Report by Mae Azango, [email protected]
This is intended for people living with the virus to have access to treatment, tested voluntarily and to stop those living with virus from transmitting it.
At the Conference held in Dakar, Senegal, last October 2017, in which Liberia was a part, both English and French speaking journalists and UNAIDS Executive Directors from 26 African countries got together to brainstorm on a way forward in reducing the HIV rate in particularly Western and Central Africa.
According to Dr. Djibril Diallo, Regional Director of UNAIDS for Western and Central Africa and Senior Advisor to the Executive Director of UNAIDS, said at a time when the global response to HIV is accelerating, millions of people in Western and Central Africa are being left behind.
“There are about 6.5 million people living with the virus in Western and Central Africa.
“The gap shows 4.7 million people living with HIV are not receiving treatment, and 330,000 adults and children died from AIDS-related illness in 2015.
Therefore, we want to make sure that 50 percent of people living with the virus should have access to treatment by 2020. While 90 percent of the people living with the virus should have access to treatment, 90 percent of the people living with the virus should be voluntarily tested, while 90 percent of those who are treated should not transmit the virus to other people,” said Dr. Diallo.
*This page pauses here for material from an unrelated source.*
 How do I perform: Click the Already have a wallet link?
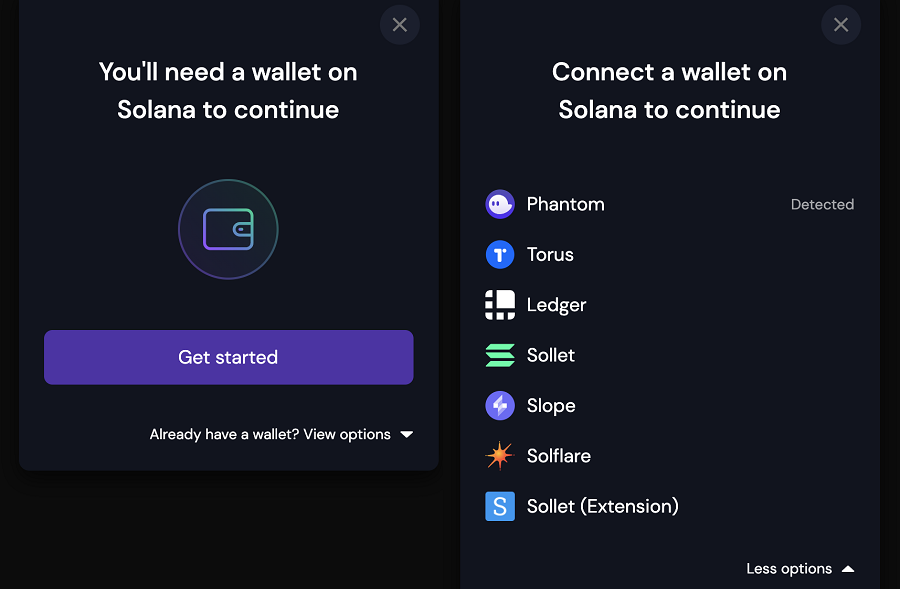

According to Liberia Demographic and Health Survey (LDHS) from 2013 to 2016, UNAIDS states that with the population of 4.5 million, Liberia’s HIV prevalence rate increased from under two percent to 2.1 percent, meaning that at least 30,000 are living with the virus.
The United Nations specialized organ further stated that too many people living with HIV are not aware of their status; 56 percent of people living with HIV are not receiving lifesaving treatment; 500 children born are with HIV every year, viral suppression monitoring and adherence needs to be radically improved.
However, through its ambitious treatment target to help end the AIDS epidemic, UNAIDS says that by 2020, 90 percent of all people living with HIV will know their HIV status; 90 percent of all people with diagnosed HIV infection will receive sustained antiretroviral therapy; and 90 percent of all people receiving antiretroviral therapy will have viral suppression.